Modelling stromal compartments to recapitulate the ameloblastoma tumour microenvironment

Deniz Bakkalci; Amir Zaki Abdullah Zubir; Syed Ali Khurram; Judith Pape; Kristiina Heikinheimo; Stefano Fedele; Umber Cheema

doi:10.1016/j.mbplus.2022.100125

Modelling stromal compartments to recapitulate the ameloblastoma tumour microenvironment

Matrix Biol Plus. 2022 Nov 21:16:100125. doi: 10.1016/j.mbplus.2022.100125. eCollection 2022 Dec.

Authors

Deniz Bakkalci¹, Amir Zaki Abdullah Zubir², Syed Ali Khurram², Judith Pape¹, Kristiina Heikinheimo³, Stefano Fedele⁴, Umber Cheema¹

Affiliations

¹ UCL Centre for 3D Models of Health and Disease, Division of Surgery and Interventional Science, University College London, Charles Bell House, 43-45 Foley Street, W1W 7TS London, UK.
² Unit of Oral and Maxillofacial Pathology, School of Clinical Dentistry, University of Sheffield, 19 Claremont Crescent, S10 2TA Sheffield, UK.
³ Department of Oral and Maxillofacial Surgery, Institute of Dentistry, University of Turku and Turku University Hospital, Turku, Finland.
⁴ Eastman Dental Institute, University College London, London, UK.

Abstract

Tumour development and progression is dependent upon tumour cell interaction with the tissue stroma. Bioengineering the tumour-stroma microenvironment (TME) into 3D biomimetic models is crucial to gain insight into tumour cell development and progression pathways and identify therapeutic targets. Ameloblastoma is a benign but locally aggressive epithelial odontogenic neoplasm that mainly occurs in the jawbone and can cause significant morbidity and sometimes death. The molecular mechanisms for ameloblastoma progression are poorly understood. A spatial model recapitulating the tumour and stroma was engineered to show that without a relevant stromal population, tumour invasion is quantitatively decreased. Where a relevant stroma was engineered in dense collagen populated by gingival fibroblasts, enhanced receptor activator of nuclear factor kappa-B ligand (RANKL) expression was observed and histopathological properties, including ameloblastoma tumour islands, developed and were quantified. Using human osteoblasts (bone stroma) further enhanced the biomimicry of ameloblastoma histopathological phenotypes. This work demonstrates the importance of the two key stromal populations, osteoblasts, and gingival fibroblasts, for accurate 3D biomimetic ameloblastoma modelling.

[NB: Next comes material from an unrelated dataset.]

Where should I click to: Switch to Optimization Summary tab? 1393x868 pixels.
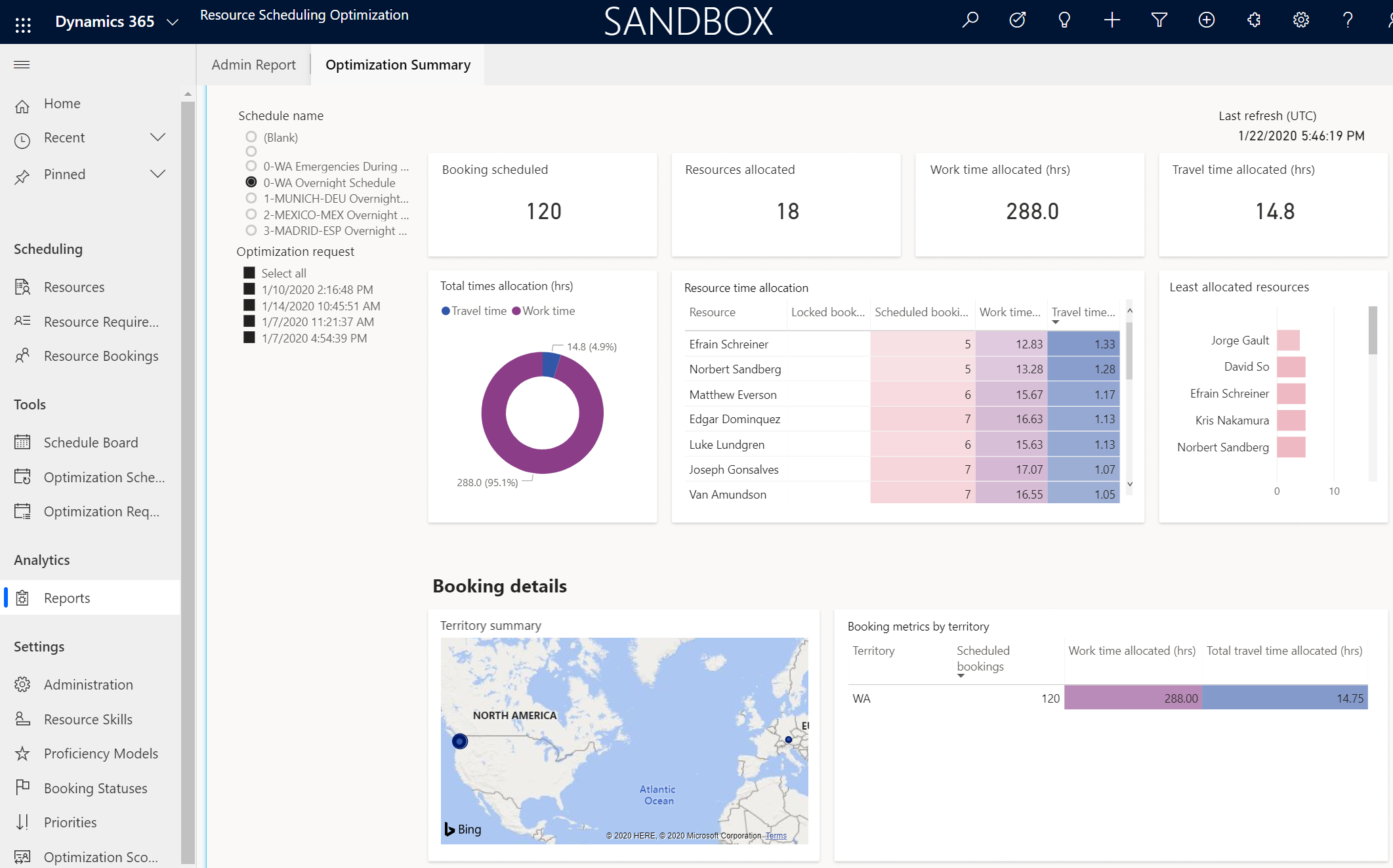coord(398,63)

Keywords: 3D models; AM, Ameloblastoma; BPE, Bovine pituitary extract; BSA, Bovine serum albumin; CCN, Cellular communication network factor 2; DMEM, Dulbecco’s modified Eagle medium; ECM, Extracellular matrix; FBS, Foetal bovine serum; Fibroblasts; H&E, Haematoxylin and eosin; HFF-2, Human fibroblasts (HFF-2); HGF, Primary gingival fibroblasts; IF, Immunofluorescence; IHC; IHC, Immunohistochemistry; M, Molar; MEM, Minimal Essential Medium; MIQE, Minimum Information for Publication of Quantitative Real-Time PCR Experiments; MMPs, Matrix metalloproteinases; MRC5, Human lung fibroblasts; Min, Minutes; N.A, Neutralising agent; PTHLH, Parathyroid Hormone Like Hormone; RANK, The tumour necrosis factor (TNF) superfamily members receptor activator of nuclear factor kappa-B receptor; RANKL; RANKL, The tumour necrosis factor (TNF) superfamily members receptor activator of nuclear factor kappa-B ligand (TNFSF11); RT, Room temperature; SD, Standard deviation; SEM, Standard error mean; SPARC, anti-osteonectin; TGF-β, Transforming growth factor; TME, Tumour microenvironment; TNF, Tumour necrosis factor; Tumour microenvironment; dl-CGH, Double-layered collagen gel hemisphere; hOB, Human osteoblasts; α-SMA, alpha-smooth muscle actin.